Figure, Cast, Frame
This first monograph from New York-based Young Projects explores a new approach to spatial design that combines digital and analog methods at the intersection of exploration and architecture.
This monograph introduces the cutting-edge research and work of Young Projects, founded by Bryan Young, where materiality, structure, and form intersect to generate new architectural typologies. The book presents a selection of the practice’s most relevant projects: five innovative houses completed between 2015 and 2020 as well as less in-depth looks at other projects that define the practice. Each house serves as a chapter through which Young Projects’ broader body of work is explored across scales, illustrated through a rich landscape of drawings, diagrams, renderings, mock-ups, prototypes, and photography. The through-line connecting all chapters is the studio’s interest in using ambiguity and anomaly to create novel and accessible spaces, whether for high profile clients like Heidi Klum or a new resort in St Kitts.

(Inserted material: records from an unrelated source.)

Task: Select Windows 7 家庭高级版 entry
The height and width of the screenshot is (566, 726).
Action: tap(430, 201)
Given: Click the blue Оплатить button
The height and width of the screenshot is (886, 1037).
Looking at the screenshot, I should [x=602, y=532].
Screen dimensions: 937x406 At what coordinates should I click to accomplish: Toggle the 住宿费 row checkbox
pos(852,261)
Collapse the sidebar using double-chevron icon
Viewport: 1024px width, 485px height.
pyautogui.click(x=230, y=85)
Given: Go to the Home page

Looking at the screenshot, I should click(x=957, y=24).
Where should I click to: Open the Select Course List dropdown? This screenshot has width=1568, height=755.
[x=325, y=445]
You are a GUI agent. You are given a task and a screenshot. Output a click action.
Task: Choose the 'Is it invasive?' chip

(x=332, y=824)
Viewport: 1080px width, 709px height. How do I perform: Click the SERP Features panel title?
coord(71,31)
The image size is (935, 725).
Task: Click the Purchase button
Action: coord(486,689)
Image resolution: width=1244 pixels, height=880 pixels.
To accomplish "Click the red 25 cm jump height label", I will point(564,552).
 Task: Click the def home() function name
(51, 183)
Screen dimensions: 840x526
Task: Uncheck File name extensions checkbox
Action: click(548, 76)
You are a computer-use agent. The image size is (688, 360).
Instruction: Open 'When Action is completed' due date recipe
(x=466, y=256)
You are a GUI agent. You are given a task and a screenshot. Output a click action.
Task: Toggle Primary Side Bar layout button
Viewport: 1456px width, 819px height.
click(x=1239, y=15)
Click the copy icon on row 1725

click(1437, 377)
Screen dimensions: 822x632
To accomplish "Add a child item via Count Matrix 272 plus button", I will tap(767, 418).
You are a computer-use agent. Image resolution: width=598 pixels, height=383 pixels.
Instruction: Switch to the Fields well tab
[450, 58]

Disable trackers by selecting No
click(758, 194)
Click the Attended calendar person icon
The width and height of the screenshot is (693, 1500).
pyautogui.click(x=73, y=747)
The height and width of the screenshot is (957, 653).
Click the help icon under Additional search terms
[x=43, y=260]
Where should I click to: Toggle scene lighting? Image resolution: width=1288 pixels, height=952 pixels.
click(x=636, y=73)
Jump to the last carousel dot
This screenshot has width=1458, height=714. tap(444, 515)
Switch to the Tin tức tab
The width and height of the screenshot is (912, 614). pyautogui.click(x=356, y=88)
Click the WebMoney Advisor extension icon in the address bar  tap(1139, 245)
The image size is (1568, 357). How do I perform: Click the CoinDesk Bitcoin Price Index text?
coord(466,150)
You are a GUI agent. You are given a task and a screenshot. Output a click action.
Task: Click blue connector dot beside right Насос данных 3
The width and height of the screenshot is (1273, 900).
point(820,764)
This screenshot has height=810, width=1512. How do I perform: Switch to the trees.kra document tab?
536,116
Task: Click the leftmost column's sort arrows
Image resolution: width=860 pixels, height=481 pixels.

Young Projects seeks to draw users into immersive spatial experiences that unfold over time, in a manner that is familiar but subtly foreign. This quality of “allure” is a result of a unique and experimental approach to materiality and spatial legibility. These are the threads that tie the work together and have set Young Projects apart as an emerging practice, as well as inform the larger-scale projects the studio undertakes as it enters its second decade.
Young Projects’ process often begins with simple exercises in making: form-finding experiments they undertake within their Brooklyn studio. Material research has included hand-pulling plaster with an irregular knife, using furniture foam as a casting bed, and forming concrete with palm stems. These experiments, among many others, mine characteristics that are not typically associated with conventional architectural materials and break traditional methodology, allowing for qualities of randomness and spontaneity to enter the process of making. The studio finds that letting go of control (at the right moments) produces results that are often surprising, entirely bespoke, and resist replication.